El gobierno de Ada Colau precintará este miércoles la discoteca Up&Down, situada en la avenida del Doctor Marañón de Barcelona, por orden judicial. Fuentes municipales han informado de que el cierre de la sala se hace efectiva después de una redada de los Mossos de Esquadra, en noviembre del 2016, en la que se hallaron estupefacientes en algunos clientes del local, principalmente cannabis.

El Ayuntamiento interviene porque el procedimiento judicial ha ido por la vía administrativa y no la penal.
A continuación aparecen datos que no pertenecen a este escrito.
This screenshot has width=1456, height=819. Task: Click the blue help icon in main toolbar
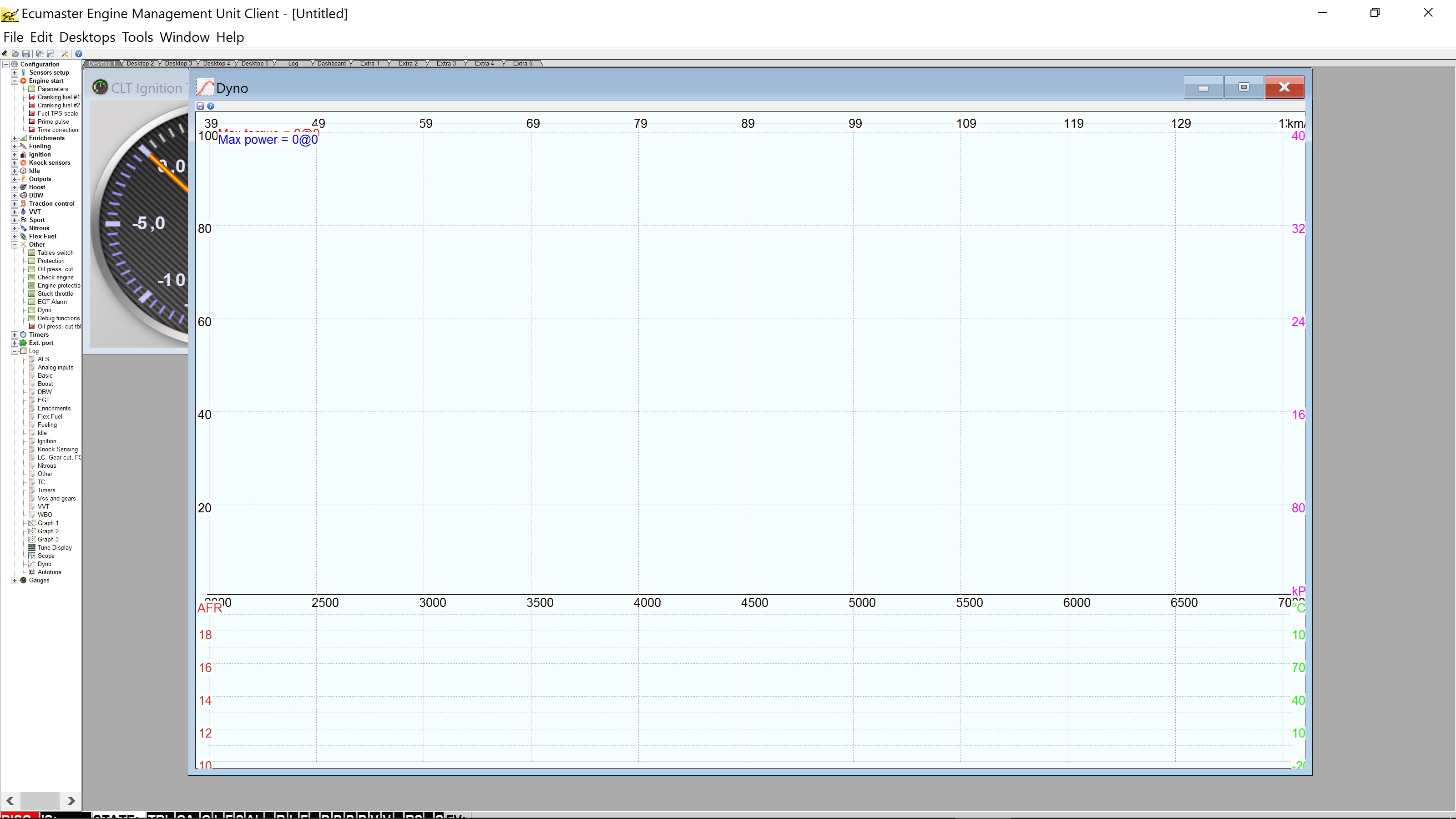(79, 54)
Por casos como el descrito, la normativa prevé el cierre de un establecimiemto entre seis meses y 18 meses, y lo que se ha hecho es aplicar el castigo mínimo, "en este caso de 181 días", explica un portavoz municipal a Metrópoli Abierta.

La clausura se hará efectiva este miércoles, a las 11.00 horas, por parte de los técnicos del distrito y de la Guàrdia Urbana después de que el Juzgado Contencioso Administrativo número 10 de Barcelona desestimara el recurso de la propiedad, primero a la sanción municipal, y después de la suspensión cautelar.
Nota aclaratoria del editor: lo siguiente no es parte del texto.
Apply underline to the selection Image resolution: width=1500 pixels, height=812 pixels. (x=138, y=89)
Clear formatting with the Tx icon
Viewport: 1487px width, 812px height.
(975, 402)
La Federación Catalana de Asociaciones de Actividades Recreativas Musicales (Fecasarm) ha alertado que el cierre del Up&Down dejará sin trabajo a más de 60 personas. En un comunicado, la Fecasarm afirma que la resolución judicial no es firme y que el consistorio se está anticipando "al castigo que en su día pueda imponer el juez".

PAGAR EL ALQUILER

Según esta patronal del sector del ocio nocturno, el precinto puede suponer el cierre definitivo del Up&Down, ya que mientras el establecimiento permanezca con la persiana bajada se tendrá que seguir pagando el alquiler, entre otros gastos, y si finalmente la sentencia se reduce o se anula, "los daños ya serán irreparables".

Para el secretario general de Fecasarm, Joaquim Boadas, "hechos como éste demuestran la vulnerabilidad de nuestro sector" y que se les trata como empresas de segundo orden. "Parece que nuestros empresarios y trabajadores no tengan familias ni hipotecas o alquileres que pagar", ha añadido.

Según Fecasarm, la redada la llevaron a cabo 80 agentes de los Mossos, y entre más de 1.400 clientes encontraron cannabis sólo en siete de ellos. El local, asegura el propietario Àngel Pegenaute, lleva a cabo controles, "pero nos encontramos indefensos ante la posiblidad de que alguien lleve una pequeña cantidad de sustancias porohibidas para consumo propio escondida en la ropa interior. Es imposible poderla encontrar", ha denunciado.

Fuentes conocedoras del caso han informado de que en los aledaños de esta discoteca se han producido diversas alteraciones del orden público, que han obligado a la policía a actuar, y que son habituales las quejas por ruidos y peleas.

La discoteca Up&Down se encontraba con anterioridad en la calle de Numància. El histórico local, epicentro de los jóvenes de clase alta de Barcelona durante mucho tiempo, cerró en 2008, después de 27 años de trayectoria, y dio paso a un gimnasio de la cadena DIR, que todavía continua abierto.